A personal umbrella policy provides additional liability protection over and above that already provided by your auto, homeowners, and other insurance policies. Like an actual umbrella, this policy sits above your other insurance and protects you when existing policies have met their limit.
How an umbrella insurance policy works
An umbrella policy provides liability coverage, protecting you from bodily injury and property damage liability as well as personal liability claims for actions you could be sued over. The coverage takes over when your other insurance policies reach their coverage limit, increasing your liability coverage by $1 million or more.
For example, if someone falls at your house and is seriously injured, you might be held responsible. Your homeowners liability coverage will provide protection, but only up to a certain limit.

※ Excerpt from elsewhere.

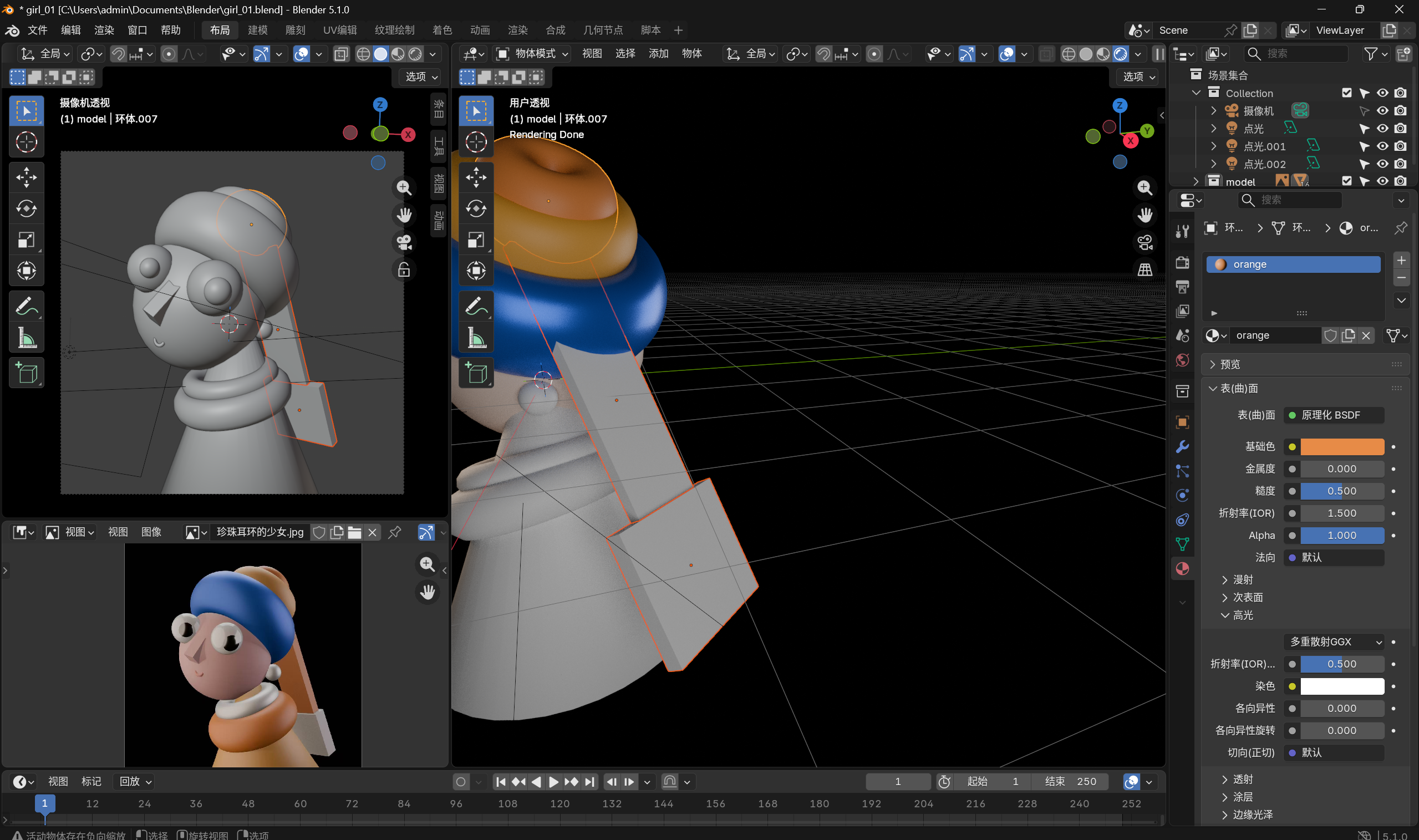Click the orange 基础色 base color swatch
Image resolution: width=1419 pixels, height=840 pixels.
point(1341,446)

An umbrella policy would provide additional liability coverage above the amount provided by your homeowners insurance.
What an umbrella insurance policy covers
Here are a few examples of what an umbrella policy could cover:
- Legal fees: if someone sues you, your umbrella coverage can be used to help pay your legal defense expenses
- Damage done by a party guest: if an intoxicated person leaves your home after a party and causes an accident, you could be indirectly held liable for the damages
- Dog bites: if your dog bites another person or pet, you could be held responsible for the medical or vet expenses
- Volunteer liability: if you volunteer or serve on the board of a charitable organization and they are sued, you could be held responsible as a party to the lawsuit
- Rental liability: you could be held liable for accidents which occur when you’ve rented a recreational item, such as a jet ski or a scooter
Who needs umbrella insurance coverage?
Do any of these apply to you?
- Have pets, especially dogs
- Have teenage drivers or drive a carpool
- Have a swimming pool, a tree house, a boat dock, or a trampoline
- Possess multiple properties, or operate any as a rental
- Have savings you want to protect
- Own or operate recreational vehicles such as ATVs
- Hire people who work on your property, such as housecleaners or landscapers
- Have other things that put you at risk of being sued
Get the right umbrella insurance policy for you
Your cost and recommended level of umbrella coverage will depend on several factors, including the number of people in your household, your properties and their uses, the number and types of vehicles you own and operate, and more.
There are two types of insurance policies that can provide additional coverage–an umbrella policy and excess liability coverage. It’s important to understand the difference. Excess liability policies only provide additional coverage and higher liability limits for policies you already have in place. An umbrella policy is not tied to an existing policy; it can provide higher liability limits and broader coverage for something that your existing policy might not cover.
Which is right for you? A good insurance broker will help you decide. Many people are surprised to learn how inexpensive umbrella insurance is—generally costing just a few hundred dollars a year—so don’t wait.